Acclaimed author and Nobel Laureate Toni Morrison said she decided to endorse Barack Obama for president back in January because of his literary knowledge and abilities.
Morrison said she received a phone call from Obama seeking her support during the primaries. But before they got into politics, the author and the candidate had a little chat about literature.
“He began to talk to me about one of the books I had written, ‘Song of Solomon,’ and how it had meant a lot to him,” Morrison told the Associated Press in a postelection interview from her office at Princeton. “And I had read his first book (‘Dreams From My Father’). I was astonished by his ability to write, to think, to reflect, to learn and turn a good phrase. I was very impressed. This was not a normal political biography.”
Morrison, whose novel “A Mercy” comes out next week, decided to endorse Obama even though she was a friend and admirer of Hillary Rodham Clinton and had famously labeled Bill Clinton the country’s first black president.
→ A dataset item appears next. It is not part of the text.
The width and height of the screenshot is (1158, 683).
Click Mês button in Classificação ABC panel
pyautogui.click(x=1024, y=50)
She released a statement at the time citing Obama’s “intelligence, integrity and rare authenticity,” and his “creative imagination which coupled with brilliance equals wisdom.”
Morrison finds herself wondering how some of her late friends would have reacted, like James Baldwin (“How I miss him now,” she says), who in the 1960s had scorned as condescending Robert Kennedy’s prediction that the United States would have a black president in 40 years. Were “Invisible Man” author Ralph Ellison still alive, he would have renamed his classic novel “Visible Man,” Morrison joked.